Tuesday, April 22, 2008

Toads and other delights

One of the toads my son caught in the cistern. Isn't he cute?

Some kind of bush cricket type photoed on thistle this morning A.Atwood.

Temp. range today was up to 23-31 degrees C. At about 6.30 p.m. when we went down it was down to just under 28 degrees C, humidity just 15%, wind just under 2 kt WNW

Up to 3 Buteo aloft over gazelle field and surrounding land, couldn't tell which, possibly long legged buzzards we had last summer. In the morning husband noticed a hooded crow harassing two of them over gazelle field.

Two hobbies up there over look-out corner near sunset, gliding and circling. Swifts and bee-eaters not about today as far as we noticed. Turtle doves also quiet when we were down and also during husband's morning visit. Perhaps the numbers of people picnicking in the bottom of the valley has made some of the birds timid. We did hear singing male greenfinches and collared doves.
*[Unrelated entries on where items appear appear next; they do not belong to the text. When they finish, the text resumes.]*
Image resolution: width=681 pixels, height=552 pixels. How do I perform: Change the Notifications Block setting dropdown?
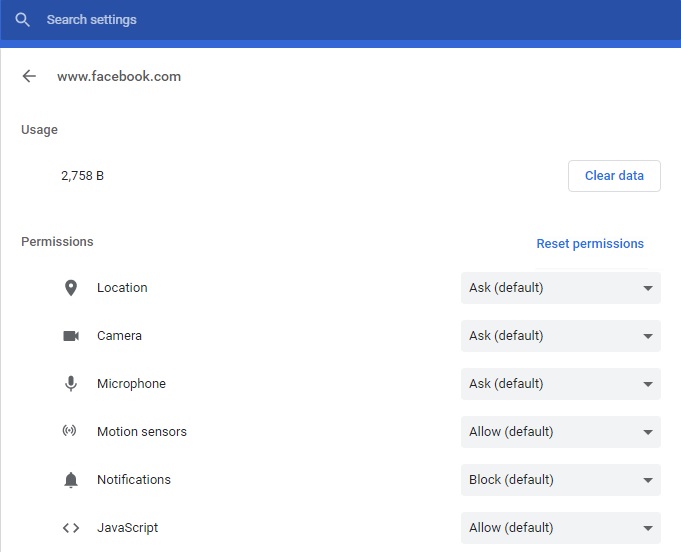pyautogui.click(x=561, y=480)
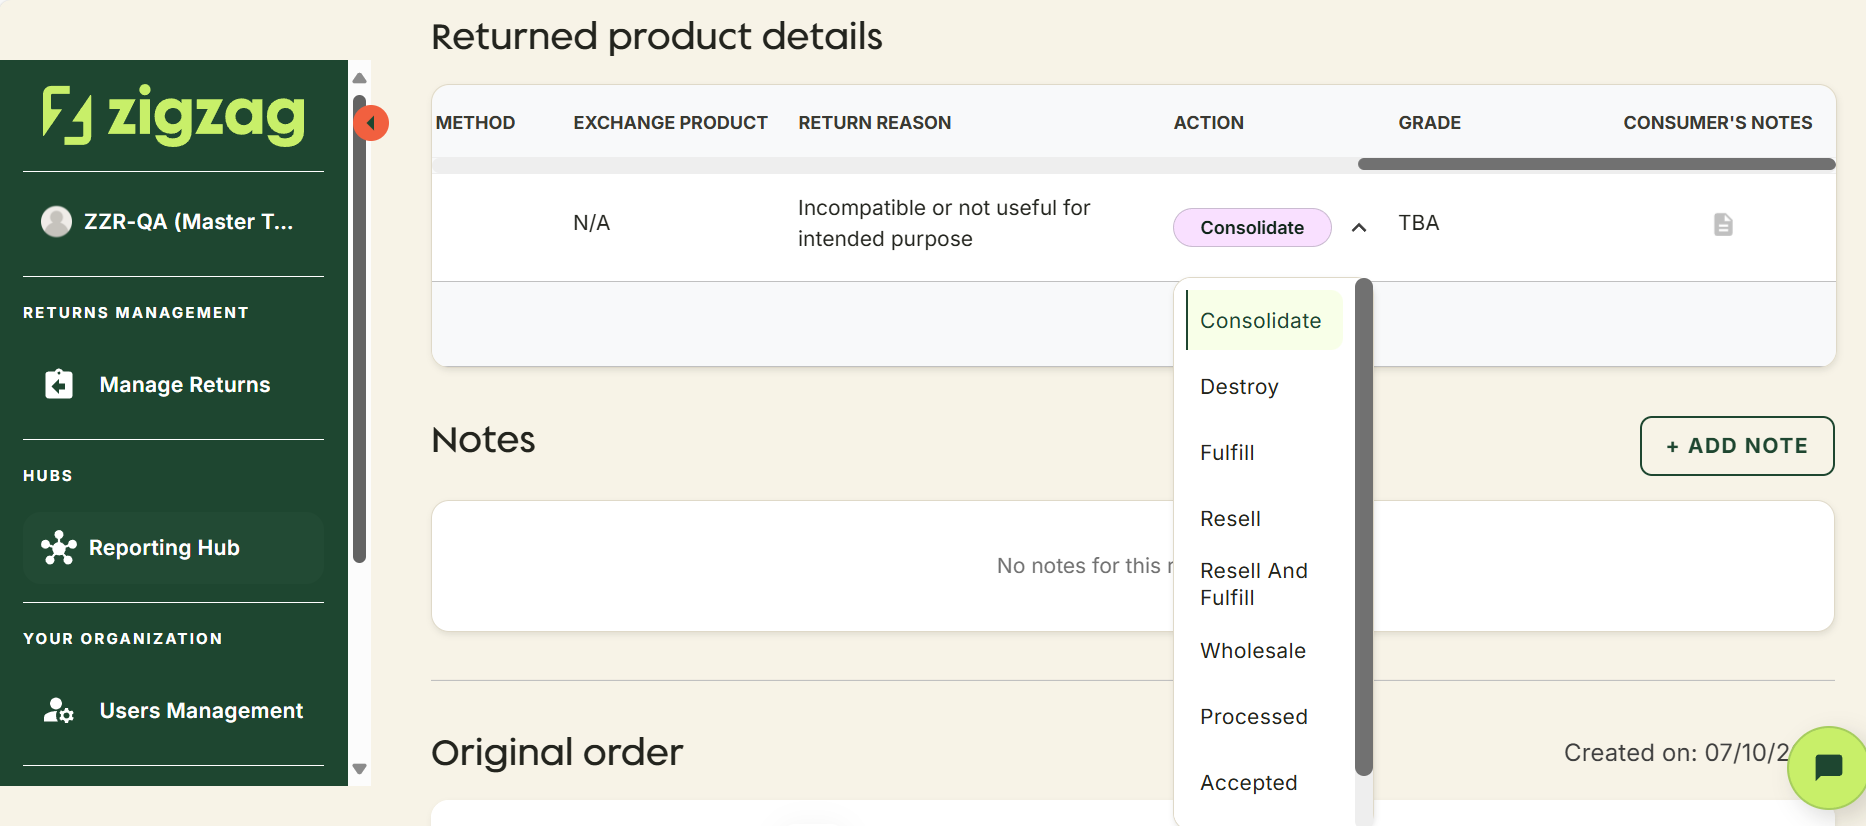
Task: Open the chat support bubble
Action: click(1828, 768)
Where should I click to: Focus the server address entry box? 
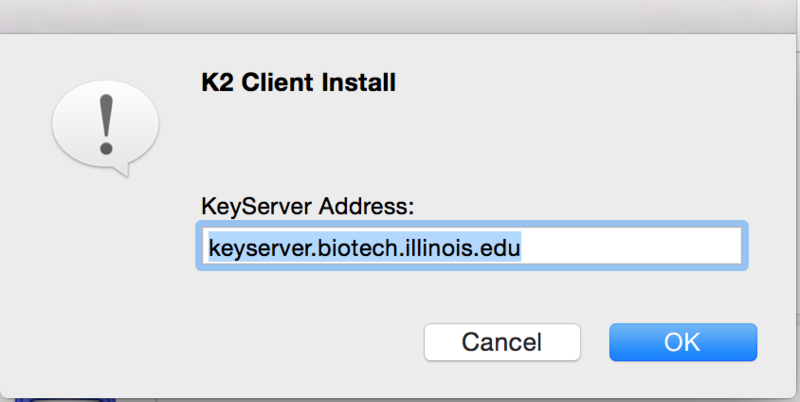(x=468, y=246)
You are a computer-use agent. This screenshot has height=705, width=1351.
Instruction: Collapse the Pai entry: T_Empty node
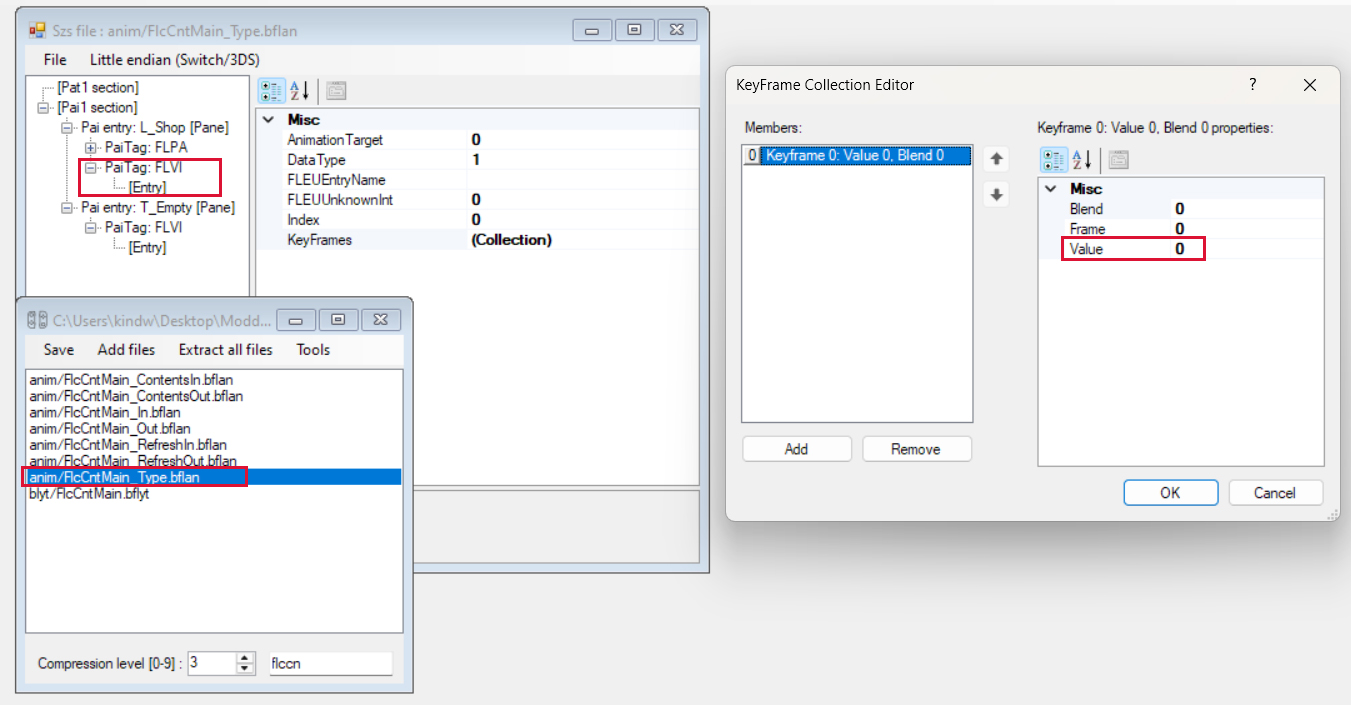point(67,207)
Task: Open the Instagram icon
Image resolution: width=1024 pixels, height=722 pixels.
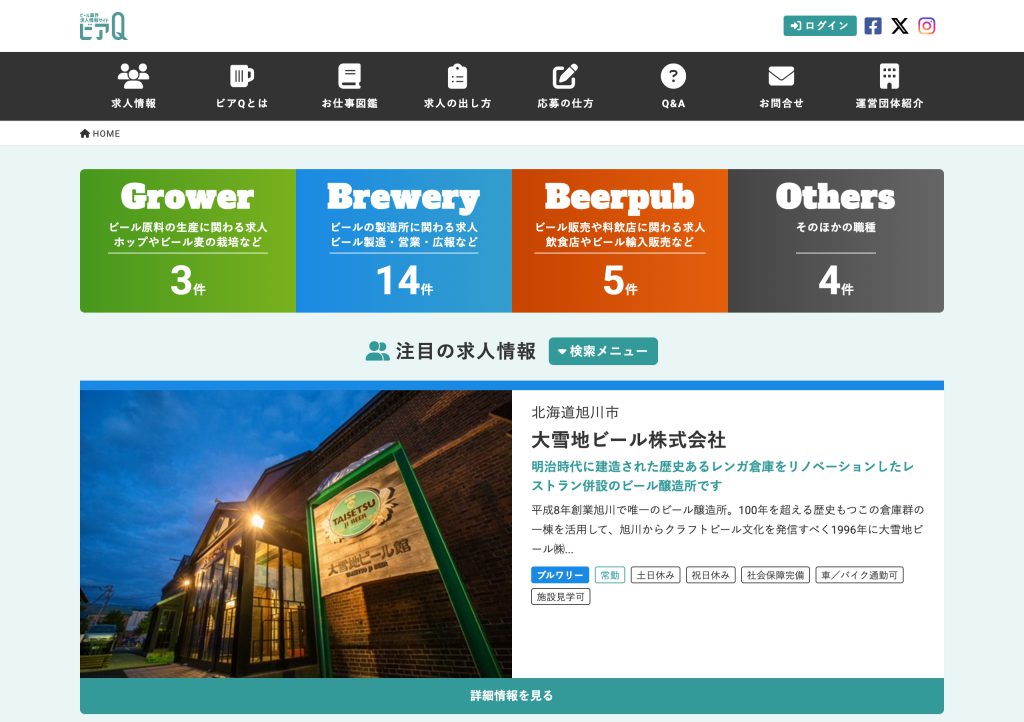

Jackdaws and hooded crows heard and seen around. Graceful warblers heard. Blackbirds in song, This morning about 9 a.m. husband noticed a pair of hoopoes in the pine by the cistern, a great spotted cuckoo, and a chukar partridge in the area.

No gazelle noticed today but we did not spend a long time scanning the northern hillside. Plenty marbled whites on the wing as well as a satyrid.

The smaller cistern pool had a lot of filamentous algae in it and quite a population of toads, looked like Bufo viridis we'd seen on the roads earlier in spring. They dropped in the leftover rainwater to breed, no doubt, but there's no way they or their offspring will be able to escape from there once they're grown. It will be a death trap by late summer, too dried out to supply their minimum moisture. Unlike frogs, toads prefer to stay on land outside the breeding season. Our 12 year old son joined us and was able to reach down and 'rescue' three by hand.. we put them in the grass away from the cistern on the assumption that if they had already succeeded in breeding they would not wish to return. Plenty food for them everywhere. The cistern also had quite a population of water boatmen (bugs) and wasps and quite a few hornets dropped by to get moisture. These hornets were large brown jobs with yellow tails, Vespa orientalis. Some red dragonflies also seen today.

So many of the locals went down there to view the toads and make barbecues we hoped the local doves and others would succeed in getting a drink! That cistern is very important for them in the summer.

The milk thistles have already pretty much gone to seed. There are many large umbellifers out now, probably Daucus carota (related to carrots.), and common mallow are growing up, about to bud. Flower buds are also appearing on the pomegranate trees.